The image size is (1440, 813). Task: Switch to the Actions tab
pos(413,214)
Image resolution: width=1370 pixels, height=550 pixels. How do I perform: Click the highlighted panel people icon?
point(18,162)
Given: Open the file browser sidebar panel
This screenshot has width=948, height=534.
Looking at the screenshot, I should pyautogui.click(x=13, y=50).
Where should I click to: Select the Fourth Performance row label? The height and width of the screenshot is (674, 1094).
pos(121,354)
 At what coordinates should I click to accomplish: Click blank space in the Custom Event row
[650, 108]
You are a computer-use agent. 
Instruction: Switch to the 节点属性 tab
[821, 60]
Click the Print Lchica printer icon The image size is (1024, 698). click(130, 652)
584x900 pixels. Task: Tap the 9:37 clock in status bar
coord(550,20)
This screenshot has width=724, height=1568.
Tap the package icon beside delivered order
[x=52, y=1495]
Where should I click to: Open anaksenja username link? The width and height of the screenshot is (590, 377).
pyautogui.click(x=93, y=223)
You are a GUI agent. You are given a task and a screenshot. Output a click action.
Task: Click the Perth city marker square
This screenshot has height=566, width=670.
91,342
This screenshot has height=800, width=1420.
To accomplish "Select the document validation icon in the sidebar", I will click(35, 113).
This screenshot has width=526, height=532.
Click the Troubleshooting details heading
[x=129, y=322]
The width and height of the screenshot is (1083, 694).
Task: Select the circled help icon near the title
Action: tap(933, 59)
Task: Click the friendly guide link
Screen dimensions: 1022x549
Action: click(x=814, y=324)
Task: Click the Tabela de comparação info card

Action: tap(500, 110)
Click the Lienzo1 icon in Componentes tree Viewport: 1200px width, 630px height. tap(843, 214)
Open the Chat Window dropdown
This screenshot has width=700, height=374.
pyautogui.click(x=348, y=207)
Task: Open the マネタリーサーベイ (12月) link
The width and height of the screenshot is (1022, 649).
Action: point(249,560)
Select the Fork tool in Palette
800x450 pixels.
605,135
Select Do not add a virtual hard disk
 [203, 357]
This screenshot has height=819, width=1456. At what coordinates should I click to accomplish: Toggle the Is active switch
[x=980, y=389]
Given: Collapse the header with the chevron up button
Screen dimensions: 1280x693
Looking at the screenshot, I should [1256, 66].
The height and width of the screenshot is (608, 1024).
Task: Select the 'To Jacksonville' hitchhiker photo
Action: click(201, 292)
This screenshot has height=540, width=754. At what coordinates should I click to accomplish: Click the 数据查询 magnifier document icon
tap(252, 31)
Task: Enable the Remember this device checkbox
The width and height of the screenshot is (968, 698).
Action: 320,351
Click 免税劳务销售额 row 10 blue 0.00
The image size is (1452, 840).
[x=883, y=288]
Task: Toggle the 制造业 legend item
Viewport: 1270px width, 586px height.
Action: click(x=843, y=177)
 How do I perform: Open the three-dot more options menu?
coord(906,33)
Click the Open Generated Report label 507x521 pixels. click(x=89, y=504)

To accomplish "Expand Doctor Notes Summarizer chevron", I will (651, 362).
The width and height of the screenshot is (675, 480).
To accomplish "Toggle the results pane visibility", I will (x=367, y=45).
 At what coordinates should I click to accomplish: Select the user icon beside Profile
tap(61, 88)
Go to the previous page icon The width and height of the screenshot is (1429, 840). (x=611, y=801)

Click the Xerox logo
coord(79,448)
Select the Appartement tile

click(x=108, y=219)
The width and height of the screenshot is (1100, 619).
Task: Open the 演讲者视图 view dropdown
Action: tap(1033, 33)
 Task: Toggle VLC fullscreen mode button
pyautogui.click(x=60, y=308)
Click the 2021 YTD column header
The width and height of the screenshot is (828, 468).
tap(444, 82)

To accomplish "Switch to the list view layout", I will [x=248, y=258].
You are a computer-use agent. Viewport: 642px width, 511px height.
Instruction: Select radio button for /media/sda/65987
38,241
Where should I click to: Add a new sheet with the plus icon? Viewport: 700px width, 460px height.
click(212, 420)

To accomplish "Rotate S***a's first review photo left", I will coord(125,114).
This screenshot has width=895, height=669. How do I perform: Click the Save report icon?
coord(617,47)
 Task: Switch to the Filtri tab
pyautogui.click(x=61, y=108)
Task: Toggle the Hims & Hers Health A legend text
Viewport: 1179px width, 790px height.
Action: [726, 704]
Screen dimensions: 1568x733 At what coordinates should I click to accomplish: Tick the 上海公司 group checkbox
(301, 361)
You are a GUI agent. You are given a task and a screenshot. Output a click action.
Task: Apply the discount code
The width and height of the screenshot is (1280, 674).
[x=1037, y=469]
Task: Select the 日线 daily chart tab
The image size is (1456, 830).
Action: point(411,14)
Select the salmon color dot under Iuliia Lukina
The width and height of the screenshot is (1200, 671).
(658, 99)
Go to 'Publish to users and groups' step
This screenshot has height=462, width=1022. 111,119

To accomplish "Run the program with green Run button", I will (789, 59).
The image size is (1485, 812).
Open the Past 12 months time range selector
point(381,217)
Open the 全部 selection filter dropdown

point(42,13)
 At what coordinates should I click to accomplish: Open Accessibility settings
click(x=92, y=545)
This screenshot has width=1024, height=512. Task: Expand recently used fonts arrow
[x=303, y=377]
********************
#### [ABOUT THIS EXERCISE]
Send back each record exactly, and include them all.

#### [TASK RESULT]
The image size is (1440, 813). Task: Switch to the Actions tab
pos(413,214)
Image resolution: width=1370 pixels, height=550 pixels. How do I perform: Click the highlighted panel people icon?
point(18,162)
Given: Open the file browser sidebar panel
This screenshot has width=948, height=534.
Looking at the screenshot, I should pyautogui.click(x=13, y=50).
Where should I click to: Select the Fourth Performance row label? The height and width of the screenshot is (674, 1094).
pos(121,354)
 At what coordinates should I click to accomplish: Click blank space in the Custom Event row
[650, 108]
You are a computer-use agent. 
Instruction: Switch to the 节点属性 tab
[821, 60]
Click the Print Lchica printer icon The image size is (1024, 698). click(130, 652)
584x900 pixels. Task: Tap the 9:37 clock in status bar
coord(550,20)
This screenshot has width=724, height=1568.
Tap the package icon beside delivered order
[x=52, y=1495]
Where should I click to: Open anaksenja username link? The width and height of the screenshot is (590, 377).
pyautogui.click(x=93, y=223)
You are a GUI agent. You are given a task and a screenshot. Output a click action.
Task: Click the Perth city marker square
This screenshot has height=566, width=670.
91,342
This screenshot has height=800, width=1420.
To accomplish "Select the document validation icon in the sidebar", I will click(35, 113).
This screenshot has width=526, height=532.
Click the Troubleshooting details heading
[x=129, y=322]
The width and height of the screenshot is (1083, 694).
Task: Select the circled help icon near the title
Action: tap(933, 59)
Task: Click the friendly guide link
Screen dimensions: 1022x549
Action: click(x=814, y=324)
Task: Click the Tabela de comparação info card

Action: tap(500, 110)
Click the Lienzo1 icon in Componentes tree Viewport: 1200px width, 630px height. tap(843, 214)
Open the Chat Window dropdown
This screenshot has width=700, height=374.
pyautogui.click(x=348, y=207)
Task: Open the マネタリーサーベイ (12月) link
The width and height of the screenshot is (1022, 649).
Action: point(249,560)
Select the Fork tool in Palette
800x450 pixels.
605,135
Select Do not add a virtual hard disk
 [203, 357]
This screenshot has height=819, width=1456. At what coordinates should I click to accomplish: Toggle the Is active switch
[x=980, y=389]
Given: Collapse the header with the chevron up button
Screen dimensions: 1280x693
Looking at the screenshot, I should [1256, 66].
The height and width of the screenshot is (608, 1024).
Task: Select the 'To Jacksonville' hitchhiker photo
Action: click(201, 292)
This screenshot has height=540, width=754. At what coordinates should I click to accomplish: Click the 数据查询 magnifier document icon
tap(252, 31)
Task: Enable the Remember this device checkbox
The width and height of the screenshot is (968, 698).
Action: 320,351
Click 免税劳务销售额 row 10 blue 0.00
The image size is (1452, 840).
[x=883, y=288]
Task: Toggle the 制造业 legend item
Viewport: 1270px width, 586px height.
Action: click(x=843, y=177)
 How do I perform: Open the three-dot more options menu?
coord(906,33)
Click the Open Generated Report label 507x521 pixels. click(x=89, y=504)

To accomplish "Expand Doctor Notes Summarizer chevron", I will (651, 362).
The width and height of the screenshot is (675, 480).
To accomplish "Toggle the results pane visibility", I will (x=367, y=45).
 At what coordinates should I click to accomplish: Select the user icon beside Profile
tap(61, 88)
Go to the previous page icon The width and height of the screenshot is (1429, 840). (x=611, y=801)

Click the Xerox logo
coord(79,448)
Select the Appartement tile

click(x=108, y=219)
The width and height of the screenshot is (1100, 619).
Task: Open the 演讲者视图 view dropdown
Action: tap(1033, 33)
 Task: Toggle VLC fullscreen mode button
pyautogui.click(x=60, y=308)
Click the 2021 YTD column header
The width and height of the screenshot is (828, 468).
tap(444, 82)

To accomplish "Switch to the list view layout", I will [x=248, y=258].
You are a computer-use agent. Viewport: 642px width, 511px height.
Instruction: Select radio button for /media/sda/65987
38,241
Where should I click to: Add a new sheet with the plus icon? Viewport: 700px width, 460px height.
click(212, 420)

To accomplish "Rotate S***a's first review photo left", I will coord(125,114).
This screenshot has width=895, height=669. How do I perform: Click the Save report icon?
coord(617,47)
 Task: Switch to the Filtri tab
pyautogui.click(x=61, y=108)
Task: Toggle the Hims & Hers Health A legend text
Viewport: 1179px width, 790px height.
Action: [726, 704]
Screen dimensions: 1568x733 At what coordinates should I click to accomplish: Tick the 上海公司 group checkbox
(301, 361)
You are a GUI agent. You are given a task and a screenshot. Output a click action.
Task: Apply the discount code
The width and height of the screenshot is (1280, 674).
[x=1037, y=469]
Task: Select the 日线 daily chart tab
The image size is (1456, 830).
Action: point(411,14)
Select the salmon color dot under Iuliia Lukina
The width and height of the screenshot is (1200, 671).
(658, 99)
Go to 'Publish to users and groups' step
This screenshot has height=462, width=1022. 111,119

To accomplish "Run the program with green Run button", I will (789, 59).
The image size is (1485, 812).
Open the Past 12 months time range selector
point(381,217)
Open the 全部 selection filter dropdown

point(42,13)
 At what coordinates should I click to accomplish: Open Accessibility settings
click(x=92, y=545)
This screenshot has width=1024, height=512. Task: Expand recently used fonts arrow
[x=303, y=377]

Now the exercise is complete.